BA (Hons) Cardiff 1980,
PhD London 1996, FSA, MIfA

Senior Lecturer in Medieval Archaeology

Email: m.gardiner@qub.ac.uk

Address

Archaeology and Palaeoecology
School of Geography, Archaeology and Palaeoecology (GAP)
Queen’s University Belfast
Belfast, BT7 1NN
Northern Ireland, UK

Telephone

+44 (0)28 90 973448 (direct line)

Current Teaching:

GAP3001 - Medieval Settlement
ARP1003 - Historic Europe
ARP2004 - Historic Ireland

Current Administrative Roles:

Exams Officer for taught post-graduate courses

Current Research: Past Cultural Change

My current research is in three areas:

1. Medieval buildings

I am particularly interested in the development of the structure and form of buildings in the crucial period between AD 900 and 1250. I am completing a book on the way in which timber buildings were constructed in this period using the evidence from excavations, and working on a further study which will provide in interdisciplinary cultural history of the medieval house in England.

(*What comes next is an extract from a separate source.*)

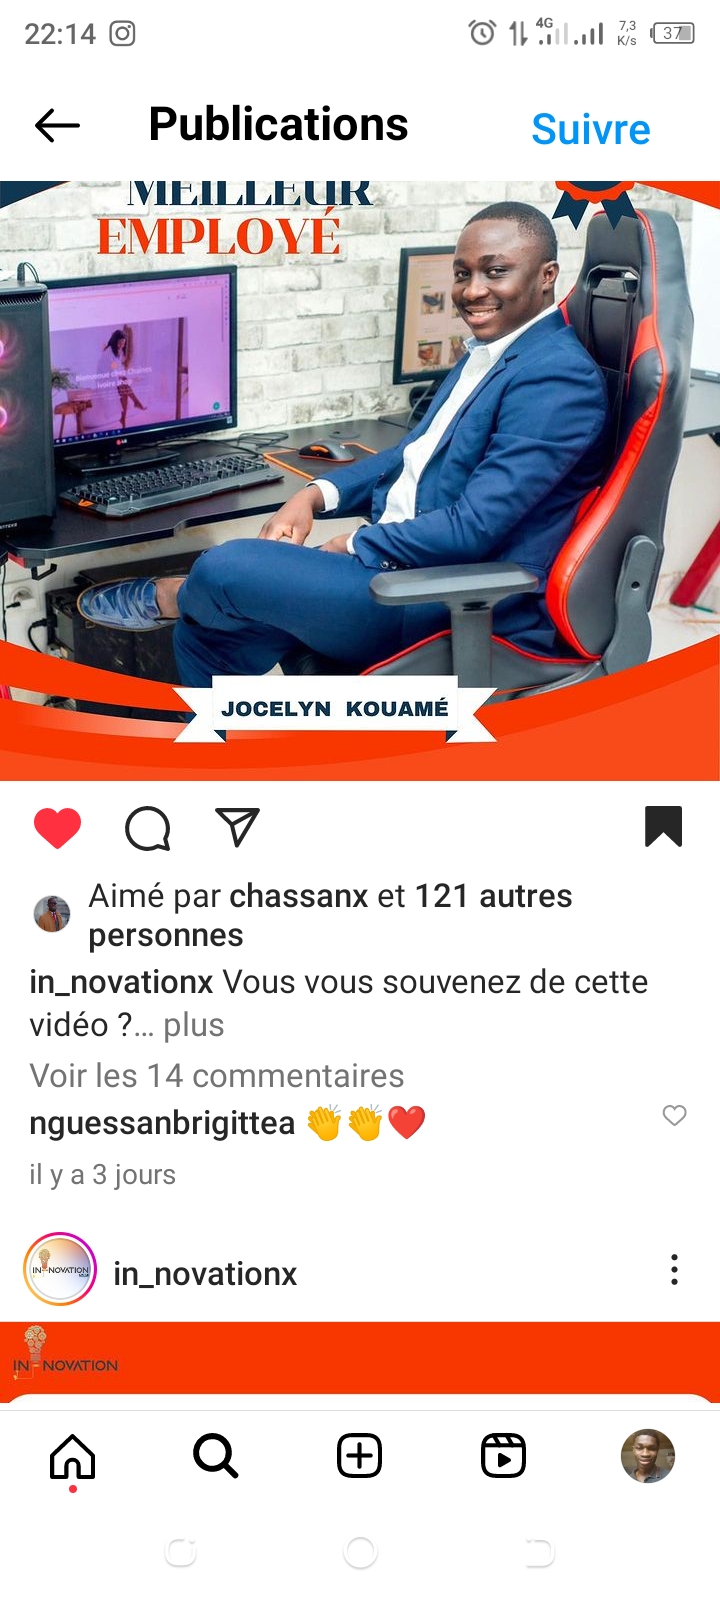
Task: Expand caption with "plus" link
Action: pyautogui.click(x=194, y=1025)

An edition of late fifteenth-century accounts, which includes details of building work on the manor of Mote in Iden, East Sussex, was published by the Sussex Record Society in June 2011.

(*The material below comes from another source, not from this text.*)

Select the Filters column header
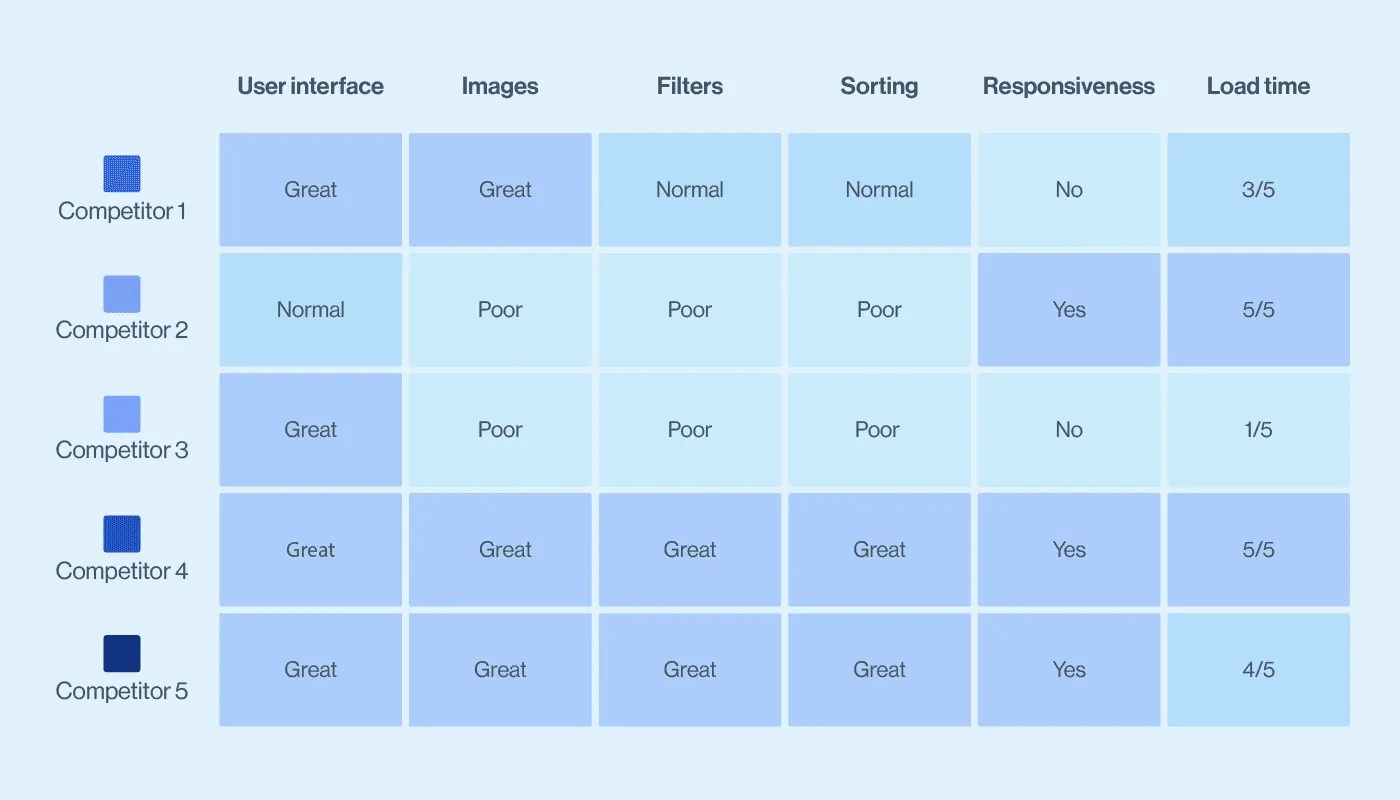 (690, 86)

2. Development of rural landscapes

How did people in the past conceptualize the landscape around them, and can we recover evidence of this from archaeology and written sources? I have looked at the way in which attitudes to marshlands seem to have changed in two published papers, and I have recently explored the use of local place-names and the role of oral tradition in the relationship between people and their environment. Further work in progress considers the changing attitudes to the sea and its resources in the Middle Ages, and approaches to the history of woodlands.

In Ireland I have examined the buildings connected with transhumance in the Mourne mountains. Two papers have been published on Irish buildings and one other is in press. My current fieldwork is a study of settlements and field boundaries on the Antrim plateau.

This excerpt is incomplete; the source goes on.